▶ **DIRECTIONS FOR THIS TASK**: Copy the lines again without changes, beginning with the line that contains "Task: Select the list view layout" and going on through the last line of the records. Don't include the pictures in your answer.
# START OF STORED RECORDS
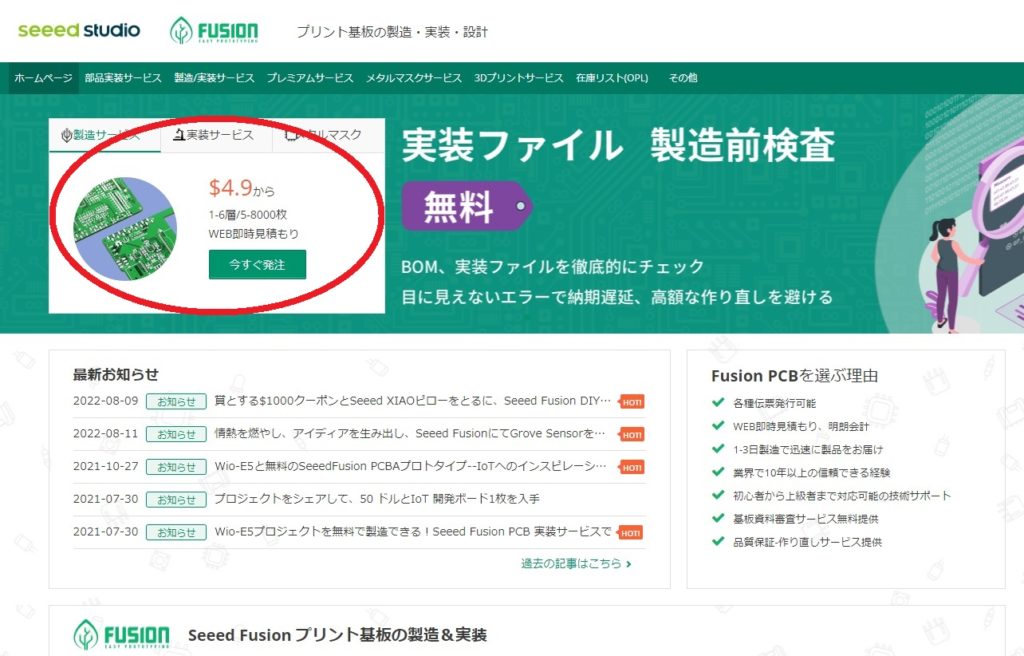1024x656 pixels.
Task: Click the お知らせ badge on the 2021-10-27 entry
Action: [x=176, y=466]
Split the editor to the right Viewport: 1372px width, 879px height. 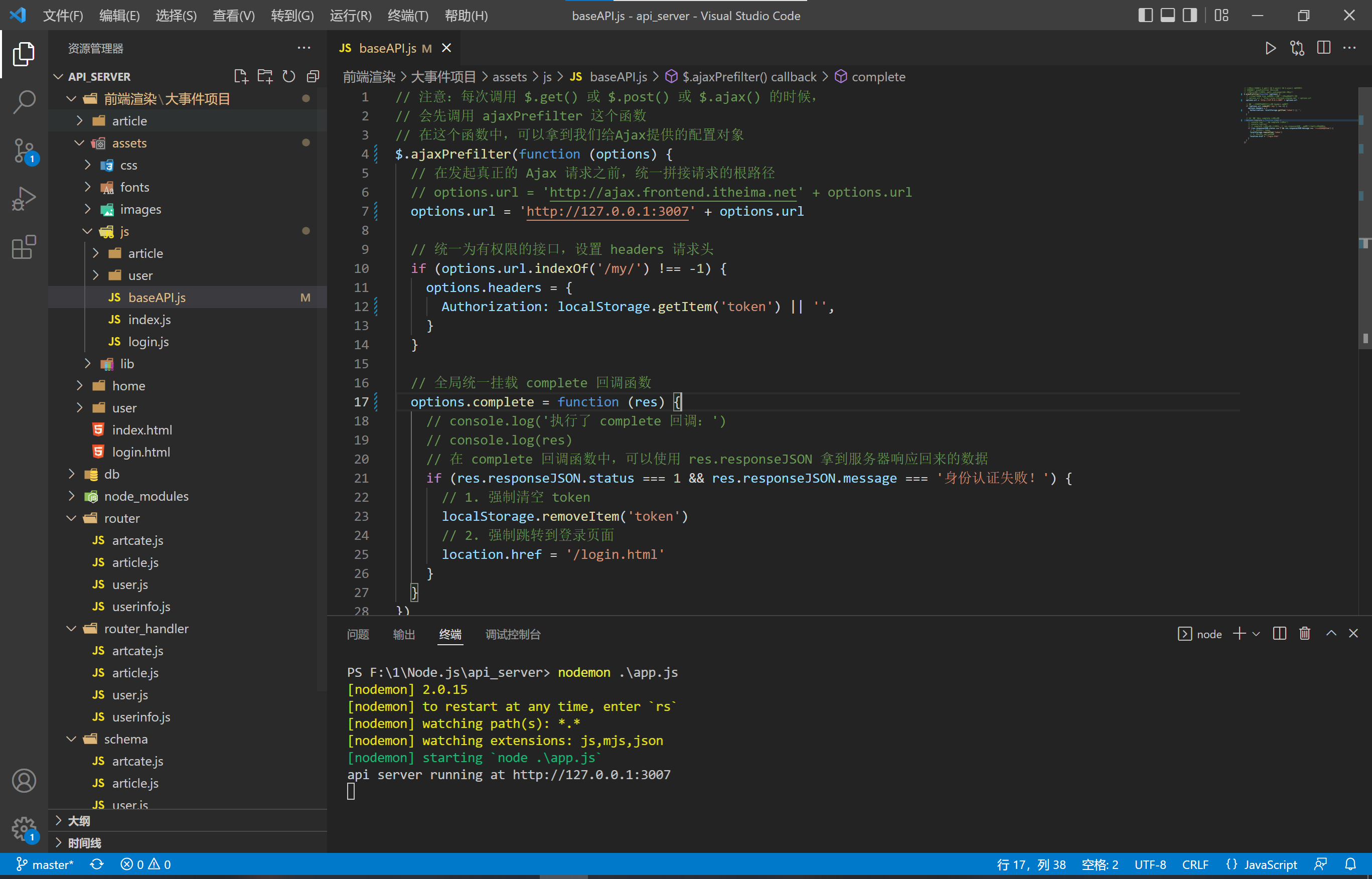click(1323, 48)
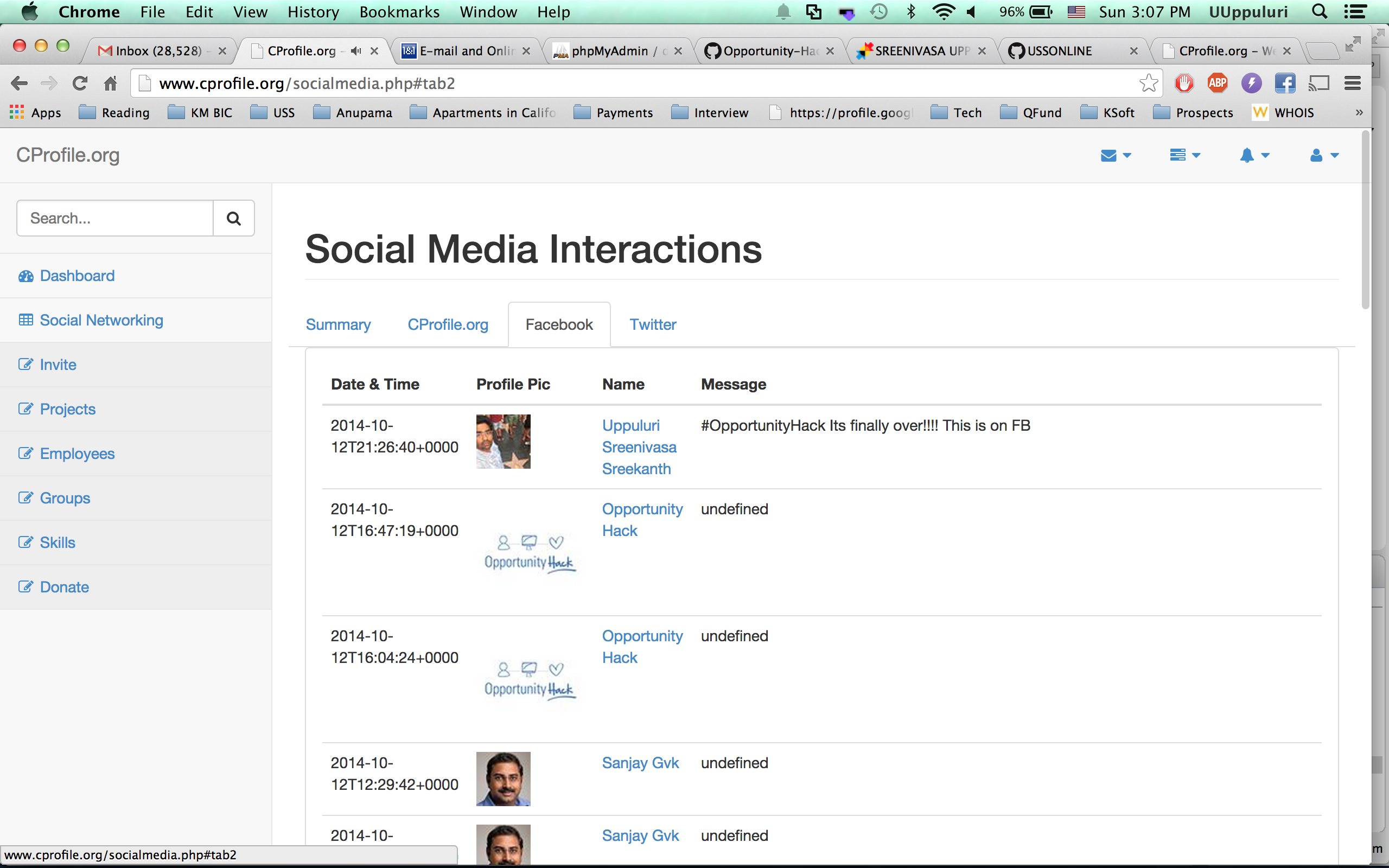Open the Chrome hamburger menu
This screenshot has height=868, width=1389.
click(1353, 83)
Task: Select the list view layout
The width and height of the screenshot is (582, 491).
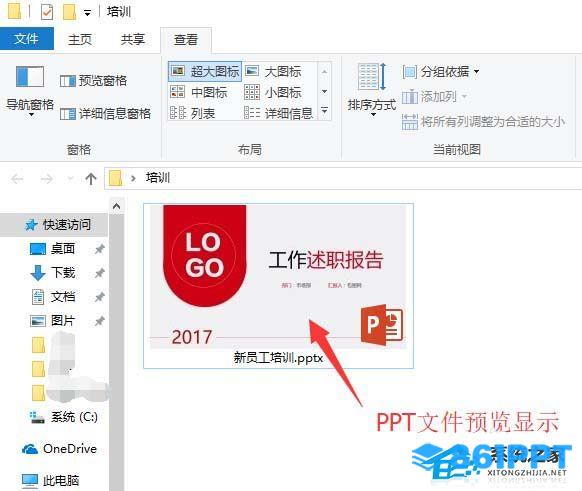Action: tap(192, 113)
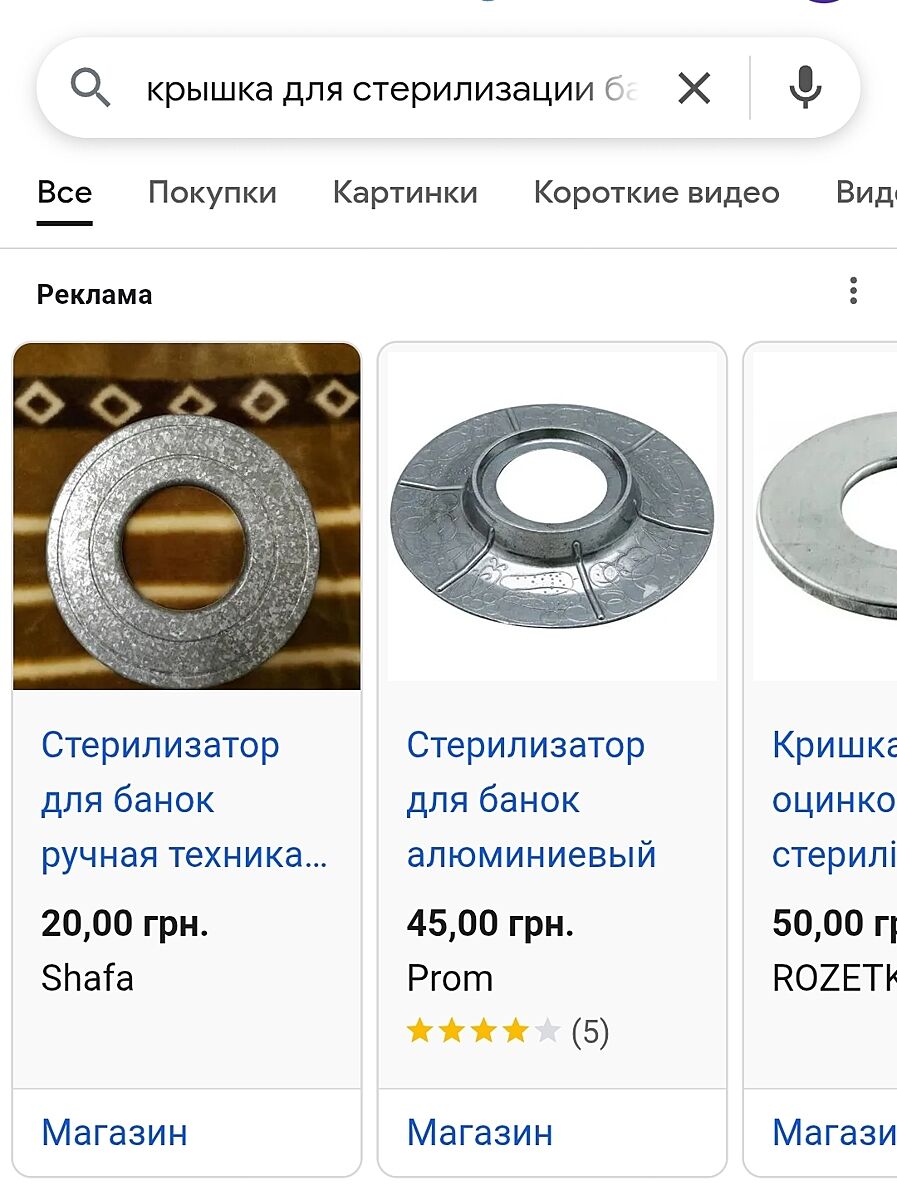
Task: Switch to the Покупки tab
Action: point(212,192)
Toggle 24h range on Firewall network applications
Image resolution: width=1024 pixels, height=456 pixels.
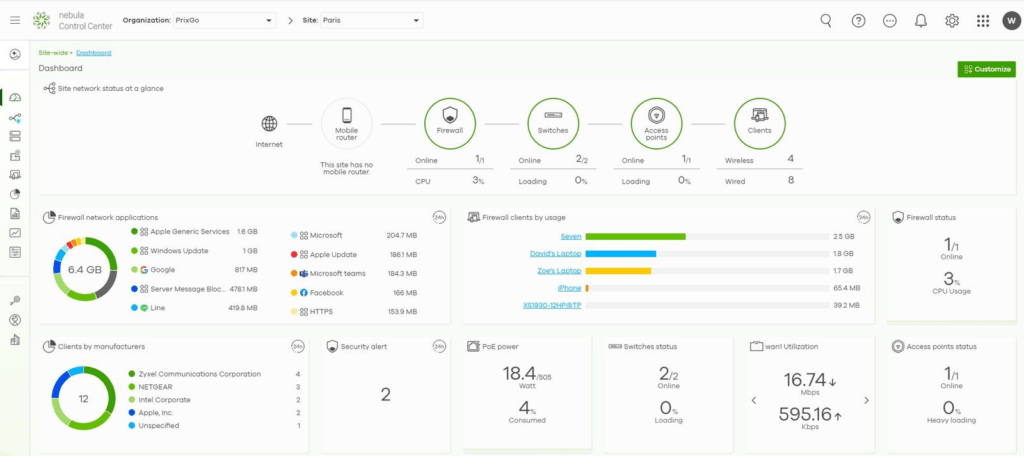point(439,218)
# END OF STORED RECORDS
▶ **SOLUTION BELOW**:
Task: Select the list view layout
The width and height of the screenshot is (582, 491).
Action: tap(192, 113)
Task: Switch to the Покупки tab
Action: point(212,192)
Toggle 24h range on Firewall network applications
Image resolution: width=1024 pixels, height=456 pixels.
point(439,218)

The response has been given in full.